▶ Goal of the exercise:
Type the records out again in full, exactly.

(Data entries)
BEGIN

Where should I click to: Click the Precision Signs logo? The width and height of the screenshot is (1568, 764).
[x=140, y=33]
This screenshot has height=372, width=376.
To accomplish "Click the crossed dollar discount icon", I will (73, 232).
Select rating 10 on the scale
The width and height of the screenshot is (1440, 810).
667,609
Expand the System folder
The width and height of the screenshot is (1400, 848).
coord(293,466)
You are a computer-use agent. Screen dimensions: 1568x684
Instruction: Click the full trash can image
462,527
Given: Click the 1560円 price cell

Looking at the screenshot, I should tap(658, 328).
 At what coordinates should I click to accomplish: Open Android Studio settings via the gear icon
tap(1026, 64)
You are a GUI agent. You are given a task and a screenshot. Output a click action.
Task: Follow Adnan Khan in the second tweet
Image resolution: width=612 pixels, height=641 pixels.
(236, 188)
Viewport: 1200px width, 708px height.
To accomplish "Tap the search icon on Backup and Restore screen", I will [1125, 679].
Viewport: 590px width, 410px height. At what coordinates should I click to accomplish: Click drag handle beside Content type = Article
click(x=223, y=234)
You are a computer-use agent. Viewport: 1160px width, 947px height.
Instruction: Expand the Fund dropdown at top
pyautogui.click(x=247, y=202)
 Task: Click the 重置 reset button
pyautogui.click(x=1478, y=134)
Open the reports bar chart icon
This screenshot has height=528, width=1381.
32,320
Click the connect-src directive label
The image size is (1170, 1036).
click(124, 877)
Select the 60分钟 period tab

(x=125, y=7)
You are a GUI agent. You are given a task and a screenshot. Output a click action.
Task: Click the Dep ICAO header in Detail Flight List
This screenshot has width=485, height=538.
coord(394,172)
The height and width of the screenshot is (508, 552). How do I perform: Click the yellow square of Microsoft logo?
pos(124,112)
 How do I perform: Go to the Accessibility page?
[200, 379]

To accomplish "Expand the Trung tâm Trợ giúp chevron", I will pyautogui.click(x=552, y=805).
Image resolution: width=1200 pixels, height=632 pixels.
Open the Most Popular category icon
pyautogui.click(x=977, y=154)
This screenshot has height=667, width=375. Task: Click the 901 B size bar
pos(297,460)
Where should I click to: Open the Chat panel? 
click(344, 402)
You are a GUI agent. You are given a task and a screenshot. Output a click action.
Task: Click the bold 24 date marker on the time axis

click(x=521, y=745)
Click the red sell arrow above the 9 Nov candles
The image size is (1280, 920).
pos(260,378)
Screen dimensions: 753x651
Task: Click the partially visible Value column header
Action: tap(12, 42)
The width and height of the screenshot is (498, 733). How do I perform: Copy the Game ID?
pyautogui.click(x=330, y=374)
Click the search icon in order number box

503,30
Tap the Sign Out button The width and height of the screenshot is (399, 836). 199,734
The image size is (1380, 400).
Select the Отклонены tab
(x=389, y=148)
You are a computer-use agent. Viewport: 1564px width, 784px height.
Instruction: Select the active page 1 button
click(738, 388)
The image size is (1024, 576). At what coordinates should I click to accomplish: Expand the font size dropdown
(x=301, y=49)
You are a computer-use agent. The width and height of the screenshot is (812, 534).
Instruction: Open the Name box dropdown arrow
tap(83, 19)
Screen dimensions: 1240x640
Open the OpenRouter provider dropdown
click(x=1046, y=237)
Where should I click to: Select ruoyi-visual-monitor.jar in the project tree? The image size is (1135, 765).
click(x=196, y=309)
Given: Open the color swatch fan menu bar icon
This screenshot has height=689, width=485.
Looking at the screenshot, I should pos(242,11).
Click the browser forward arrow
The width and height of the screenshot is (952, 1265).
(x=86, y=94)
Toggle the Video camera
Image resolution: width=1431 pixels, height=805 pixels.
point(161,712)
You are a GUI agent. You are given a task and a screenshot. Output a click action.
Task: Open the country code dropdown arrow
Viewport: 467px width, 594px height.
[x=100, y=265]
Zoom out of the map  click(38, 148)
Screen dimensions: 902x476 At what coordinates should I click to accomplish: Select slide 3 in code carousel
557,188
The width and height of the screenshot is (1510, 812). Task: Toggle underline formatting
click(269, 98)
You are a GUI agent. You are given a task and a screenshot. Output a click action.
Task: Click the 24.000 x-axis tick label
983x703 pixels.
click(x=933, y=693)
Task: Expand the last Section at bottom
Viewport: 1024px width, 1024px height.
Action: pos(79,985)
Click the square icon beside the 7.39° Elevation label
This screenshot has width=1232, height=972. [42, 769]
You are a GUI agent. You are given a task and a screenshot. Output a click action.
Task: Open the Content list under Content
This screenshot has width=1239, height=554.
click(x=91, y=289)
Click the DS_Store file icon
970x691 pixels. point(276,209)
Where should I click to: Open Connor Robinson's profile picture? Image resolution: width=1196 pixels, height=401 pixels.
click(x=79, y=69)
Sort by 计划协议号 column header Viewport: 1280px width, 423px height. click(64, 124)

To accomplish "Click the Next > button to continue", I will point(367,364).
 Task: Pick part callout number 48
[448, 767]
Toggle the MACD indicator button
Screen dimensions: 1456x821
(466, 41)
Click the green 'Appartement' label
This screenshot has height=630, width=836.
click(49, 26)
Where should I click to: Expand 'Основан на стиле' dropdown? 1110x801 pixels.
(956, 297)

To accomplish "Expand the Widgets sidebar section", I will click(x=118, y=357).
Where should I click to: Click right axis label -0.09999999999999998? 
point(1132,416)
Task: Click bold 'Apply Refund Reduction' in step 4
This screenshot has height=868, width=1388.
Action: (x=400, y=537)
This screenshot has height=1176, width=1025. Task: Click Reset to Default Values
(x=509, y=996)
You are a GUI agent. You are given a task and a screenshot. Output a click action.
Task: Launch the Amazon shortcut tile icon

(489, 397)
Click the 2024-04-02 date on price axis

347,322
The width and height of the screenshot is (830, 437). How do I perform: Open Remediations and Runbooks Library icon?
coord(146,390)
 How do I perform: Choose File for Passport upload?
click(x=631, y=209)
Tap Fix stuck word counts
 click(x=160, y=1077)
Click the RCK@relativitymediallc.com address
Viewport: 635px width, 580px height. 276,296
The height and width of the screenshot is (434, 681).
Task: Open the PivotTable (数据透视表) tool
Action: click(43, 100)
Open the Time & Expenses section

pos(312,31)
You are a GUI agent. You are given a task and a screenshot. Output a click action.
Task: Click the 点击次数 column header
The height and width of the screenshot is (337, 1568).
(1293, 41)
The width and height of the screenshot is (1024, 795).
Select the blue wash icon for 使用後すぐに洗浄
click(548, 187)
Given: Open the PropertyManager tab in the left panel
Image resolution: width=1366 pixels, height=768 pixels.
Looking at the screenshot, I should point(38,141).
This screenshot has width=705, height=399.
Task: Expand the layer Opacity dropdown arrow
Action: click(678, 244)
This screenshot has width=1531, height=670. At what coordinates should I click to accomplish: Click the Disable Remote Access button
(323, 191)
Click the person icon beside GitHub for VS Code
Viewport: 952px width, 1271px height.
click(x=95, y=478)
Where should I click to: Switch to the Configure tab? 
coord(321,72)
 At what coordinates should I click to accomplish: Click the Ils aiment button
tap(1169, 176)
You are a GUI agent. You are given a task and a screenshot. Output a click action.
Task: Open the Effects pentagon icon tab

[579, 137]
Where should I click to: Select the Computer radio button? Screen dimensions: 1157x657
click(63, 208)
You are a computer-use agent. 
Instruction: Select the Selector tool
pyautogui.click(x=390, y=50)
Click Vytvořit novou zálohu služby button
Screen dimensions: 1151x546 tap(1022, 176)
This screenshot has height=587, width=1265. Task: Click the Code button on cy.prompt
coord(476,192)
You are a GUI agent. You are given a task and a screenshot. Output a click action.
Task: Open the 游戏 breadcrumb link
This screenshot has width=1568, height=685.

END

▶ Reply:
Where should I click to: Click the Precision Signs logo? The width and height of the screenshot is (1568, 764).
[x=140, y=33]
This screenshot has height=372, width=376.
To accomplish "Click the crossed dollar discount icon", I will (73, 232).
Select rating 10 on the scale
The width and height of the screenshot is (1440, 810).
667,609
Expand the System folder
The width and height of the screenshot is (1400, 848).
coord(293,466)
You are a computer-use agent. Screen dimensions: 1568x684
Instruction: Click the full trash can image
462,527
Given: Click the 1560円 price cell

Looking at the screenshot, I should tap(658, 328).
 At what coordinates should I click to accomplish: Open Android Studio settings via the gear icon
tap(1026, 64)
You are a GUI agent. You are given a task and a screenshot. Output a click action.
Task: Follow Adnan Khan in the second tweet
Image resolution: width=612 pixels, height=641 pixels.
(236, 188)
Viewport: 1200px width, 708px height.
To accomplish "Tap the search icon on Backup and Restore screen", I will [1125, 679].
Viewport: 590px width, 410px height. At what coordinates should I click to accomplish: Click drag handle beside Content type = Article
click(x=223, y=234)
You are a computer-use agent. Viewport: 1160px width, 947px height.
Instruction: Expand the Fund dropdown at top
pyautogui.click(x=247, y=202)
 Task: Click the 重置 reset button
pyautogui.click(x=1478, y=134)
Open the reports bar chart icon
This screenshot has height=528, width=1381.
32,320
Click the connect-src directive label
The image size is (1170, 1036).
click(124, 877)
Select the 60分钟 period tab

(x=125, y=7)
You are a GUI agent. You are given a task and a screenshot. Output a click action.
Task: Click the Dep ICAO header in Detail Flight List
This screenshot has width=485, height=538.
coord(394,172)
The height and width of the screenshot is (508, 552). How do I perform: Click the yellow square of Microsoft logo?
pos(124,112)
 How do I perform: Go to the Accessibility page?
[200, 379]

To accomplish "Expand the Trung tâm Trợ giúp chevron", I will pyautogui.click(x=552, y=805).
Image resolution: width=1200 pixels, height=632 pixels.
Open the Most Popular category icon
pyautogui.click(x=977, y=154)
This screenshot has height=667, width=375. Task: Click the 901 B size bar
pos(297,460)
Where should I click to: Open the Chat panel? 
click(344, 402)
You are a GUI agent. You are given a task and a screenshot. Output a click action.
Task: Click the bold 24 date marker on the time axis

click(x=521, y=745)
Click the red sell arrow above the 9 Nov candles
The image size is (1280, 920).
pos(260,378)
Screen dimensions: 753x651
Task: Click the partially visible Value column header
Action: tap(12, 42)
The width and height of the screenshot is (498, 733). How do I perform: Copy the Game ID?
pyautogui.click(x=330, y=374)
Click the search icon in order number box

503,30
Tap the Sign Out button The width and height of the screenshot is (399, 836). 199,734
The image size is (1380, 400).
Select the Отклонены tab
(x=389, y=148)
You are a computer-use agent. Viewport: 1564px width, 784px height.
Instruction: Select the active page 1 button
click(738, 388)
The image size is (1024, 576). At what coordinates should I click to accomplish: Expand the font size dropdown
(x=301, y=49)
You are a computer-use agent. The width and height of the screenshot is (812, 534).
Instruction: Open the Name box dropdown arrow
tap(83, 19)
Screen dimensions: 1240x640
Open the OpenRouter provider dropdown
click(x=1046, y=237)
Where should I click to: Select ruoyi-visual-monitor.jar in the project tree? The image size is (1135, 765).
click(x=196, y=309)
Given: Open the color swatch fan menu bar icon
This screenshot has height=689, width=485.
Looking at the screenshot, I should pos(242,11).
Click the browser forward arrow
The width and height of the screenshot is (952, 1265).
(x=86, y=94)
Toggle the Video camera
Image resolution: width=1431 pixels, height=805 pixels.
point(161,712)
You are a GUI agent. You are given a task and a screenshot. Output a click action.
Task: Open the country code dropdown arrow
Viewport: 467px width, 594px height.
[x=100, y=265]
Zoom out of the map  click(38, 148)
Screen dimensions: 902x476 At what coordinates should I click to accomplish: Select slide 3 in code carousel
557,188
The width and height of the screenshot is (1510, 812). Task: Toggle underline formatting
click(269, 98)
You are a GUI agent. You are given a task and a screenshot. Output a click action.
Task: Click the 24.000 x-axis tick label
983x703 pixels.
click(x=933, y=693)
Task: Expand the last Section at bottom
Viewport: 1024px width, 1024px height.
Action: pos(79,985)
Click the square icon beside the 7.39° Elevation label
This screenshot has width=1232, height=972. [42, 769]
You are a GUI agent. You are given a task and a screenshot. Output a click action.
Task: Open the Content list under Content
This screenshot has width=1239, height=554.
click(x=91, y=289)
Click the DS_Store file icon
970x691 pixels. point(276,209)
Where should I click to: Open Connor Robinson's profile picture? Image resolution: width=1196 pixels, height=401 pixels.
click(x=79, y=69)
Sort by 计划协议号 column header Viewport: 1280px width, 423px height. click(64, 124)

To accomplish "Click the Next > button to continue", I will point(367,364).
 Task: Pick part callout number 48
[448, 767]
Toggle the MACD indicator button
Screen dimensions: 1456x821
(466, 41)
Click the green 'Appartement' label
This screenshot has height=630, width=836.
click(49, 26)
Where should I click to: Expand 'Основан на стиле' dropdown? 1110x801 pixels.
(956, 297)

To accomplish "Expand the Widgets sidebar section", I will click(x=118, y=357).
Where should I click to: Click right axis label -0.09999999999999998? 
point(1132,416)
Task: Click bold 'Apply Refund Reduction' in step 4
This screenshot has height=868, width=1388.
Action: (x=400, y=537)
This screenshot has height=1176, width=1025. Task: Click Reset to Default Values
(x=509, y=996)
You are a GUI agent. You are given a task and a screenshot. Output a click action.
Task: Launch the Amazon shortcut tile icon

(489, 397)
Click the 2024-04-02 date on price axis

347,322
The width and height of the screenshot is (830, 437). How do I perform: Open Remediations and Runbooks Library icon?
coord(146,390)
 How do I perform: Choose File for Passport upload?
click(x=631, y=209)
Tap Fix stuck word counts
 click(x=160, y=1077)
Click the RCK@relativitymediallc.com address
Viewport: 635px width, 580px height. 276,296
The height and width of the screenshot is (434, 681).
Task: Open the PivotTable (数据透视表) tool
Action: click(43, 100)
Open the Time & Expenses section

pos(312,31)
You are a GUI agent. You are given a task and a screenshot. Output a click action.
Task: Click the 点击次数 column header
The height and width of the screenshot is (337, 1568).
(1293, 41)
The width and height of the screenshot is (1024, 795).
Select the blue wash icon for 使用後すぐに洗浄
click(548, 187)
Given: Open the PropertyManager tab in the left panel
Image resolution: width=1366 pixels, height=768 pixels.
Looking at the screenshot, I should point(38,141).
This screenshot has width=705, height=399.
Task: Expand the layer Opacity dropdown arrow
Action: click(678, 244)
This screenshot has width=1531, height=670. At what coordinates should I click to accomplish: Click the Disable Remote Access button
(323, 191)
Click the person icon beside GitHub for VS Code
Viewport: 952px width, 1271px height.
click(x=95, y=478)
Where should I click to: Switch to the Configure tab? 
coord(321,72)
 At what coordinates should I click to accomplish: Click the Ils aiment button
tap(1169, 176)
You are a GUI agent. You are given a task and a screenshot. Output a click action.
Task: Open the Effects pentagon icon tab

[579, 137]
Where should I click to: Select the Computer radio button? Screen dimensions: 1157x657
click(63, 208)
You are a computer-use agent. 
Instruction: Select the Selector tool
pyautogui.click(x=390, y=50)
Click Vytvořit novou zálohu služby button
Screen dimensions: 1151x546 tap(1022, 176)
This screenshot has height=587, width=1265. Task: Click the Code button on cy.prompt
coord(476,192)
You are a GUI agent. You are given a task and a screenshot. Output a click action.
Task: Open the 游戏 breadcrumb link
This screenshot has width=1568, height=685.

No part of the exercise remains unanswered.